Llegó el domingo y se cumplieron todos mis vaticinios. Nos levantamos temprano, nos vestimos de terno, mi mamá nos abrochó la humita y partimos caminando a la iglesia San Francisco, donde soportamos de pie la misa soporífera. Al final, una pila de niños de rostro angelical se hincaron ante la balaustrada que los separaba del altar mientras el curita les iba repartiendo la hostia sagrada, la que recibieron con los ojos cerrados, sin masticarla por ningún motivo, de modo que a casi todos se les quedó pegada en el paladar. Entre ellos estaba el hijo de la señora Mariana, con sus ojos azules, su pelo rubio cortado al cepillo y su timidez.

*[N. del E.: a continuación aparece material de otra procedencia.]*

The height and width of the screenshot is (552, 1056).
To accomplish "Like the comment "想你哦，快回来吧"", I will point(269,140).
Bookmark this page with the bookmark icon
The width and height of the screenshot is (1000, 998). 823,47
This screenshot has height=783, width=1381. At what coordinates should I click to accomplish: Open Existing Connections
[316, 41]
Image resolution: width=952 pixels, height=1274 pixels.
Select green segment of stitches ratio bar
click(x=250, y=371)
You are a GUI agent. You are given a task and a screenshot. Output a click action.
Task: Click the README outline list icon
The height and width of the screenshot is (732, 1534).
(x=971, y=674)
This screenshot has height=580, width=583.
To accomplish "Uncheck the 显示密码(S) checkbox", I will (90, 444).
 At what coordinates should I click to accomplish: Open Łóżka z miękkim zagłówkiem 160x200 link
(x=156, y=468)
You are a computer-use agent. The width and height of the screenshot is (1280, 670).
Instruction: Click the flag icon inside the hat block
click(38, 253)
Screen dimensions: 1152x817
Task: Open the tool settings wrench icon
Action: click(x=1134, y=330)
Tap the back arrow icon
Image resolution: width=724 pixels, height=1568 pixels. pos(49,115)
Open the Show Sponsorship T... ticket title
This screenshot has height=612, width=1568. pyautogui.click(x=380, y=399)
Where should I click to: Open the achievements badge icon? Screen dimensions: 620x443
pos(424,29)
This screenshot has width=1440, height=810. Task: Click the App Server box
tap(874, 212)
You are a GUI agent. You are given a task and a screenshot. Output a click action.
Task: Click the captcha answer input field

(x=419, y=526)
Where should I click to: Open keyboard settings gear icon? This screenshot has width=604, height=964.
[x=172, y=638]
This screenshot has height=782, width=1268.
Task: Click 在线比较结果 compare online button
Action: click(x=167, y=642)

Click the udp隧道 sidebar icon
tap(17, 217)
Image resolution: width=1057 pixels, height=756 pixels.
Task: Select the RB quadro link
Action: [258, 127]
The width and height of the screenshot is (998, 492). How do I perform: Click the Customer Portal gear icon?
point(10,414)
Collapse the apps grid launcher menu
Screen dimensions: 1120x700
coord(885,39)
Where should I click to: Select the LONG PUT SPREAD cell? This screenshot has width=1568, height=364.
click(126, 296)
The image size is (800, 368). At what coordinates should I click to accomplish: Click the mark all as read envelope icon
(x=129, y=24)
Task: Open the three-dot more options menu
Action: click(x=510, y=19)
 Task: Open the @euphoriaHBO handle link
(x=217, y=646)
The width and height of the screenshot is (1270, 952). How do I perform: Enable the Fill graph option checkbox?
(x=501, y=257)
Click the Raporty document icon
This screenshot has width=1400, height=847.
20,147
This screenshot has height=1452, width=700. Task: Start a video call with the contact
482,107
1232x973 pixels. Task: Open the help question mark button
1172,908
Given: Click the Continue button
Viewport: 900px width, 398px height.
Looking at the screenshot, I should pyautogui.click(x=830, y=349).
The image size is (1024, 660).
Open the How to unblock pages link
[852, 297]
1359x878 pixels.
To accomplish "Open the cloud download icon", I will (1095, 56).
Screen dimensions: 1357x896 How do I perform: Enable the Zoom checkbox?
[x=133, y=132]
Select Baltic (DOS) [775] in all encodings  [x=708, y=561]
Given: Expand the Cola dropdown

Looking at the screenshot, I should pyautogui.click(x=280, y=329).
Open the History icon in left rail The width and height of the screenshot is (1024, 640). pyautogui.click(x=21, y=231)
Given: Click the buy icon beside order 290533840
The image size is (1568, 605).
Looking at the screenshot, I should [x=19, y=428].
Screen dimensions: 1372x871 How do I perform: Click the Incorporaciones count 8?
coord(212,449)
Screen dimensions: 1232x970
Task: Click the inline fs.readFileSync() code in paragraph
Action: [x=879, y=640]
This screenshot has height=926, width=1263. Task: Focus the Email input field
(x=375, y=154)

La casa del Lalo, como ya habrá comprendido cualquiera que conozca ese sector de Rancagua, quedaba a no más de dos cuadras de la iglesia. Con el Vitorio nos fuimos caminando, todavía en ayunas, dispuestos a degustar la recompensa matutina. Pero no contábamos con una especie de sargento de la Gestapo instalada en la puerta de la casa. Era la abuela del Lalo, que premunida de una especie de lista hacía pasar a los invitados. Ustedes... pasen... Tú como te llamas... pasa... Ustedes tres... pasen. Al llegar nuestro turno su voz sonó como un martillazo en nuestros oídos. Ustedes dos... no, ustedes no están invitados...
Volvimos a la casa muertos de hambre y con la cola entre las piernas. Cuando le contamos la historia, mi mamá se enfureció y voló a la casa de la señora Mariana. Ella, que ignoraba el desaire, se deshizo en disculpas y le rogó una y otra vez, casi con lágrimas en los ojos, que nos fuera a buscar. Pero las papas ya estaban cocidas. Desprendidos del disfraz dominguero, con el Vitorio habíamos tomado desayuno y jugábamos un campeonato de fútbol chico antes de pensar en el almuerzo.
Por alguna razón que desconozco, el Lalo nunca llegó a ser amigo de nosotros, aunque tampoco enemigo, viviendo tan cerca. Era parco de palabras, usaba camisas de franela a cuadros. Por casualidad nos enteramos un día cualquiera de que había muerto antes de cumplir los veinte años.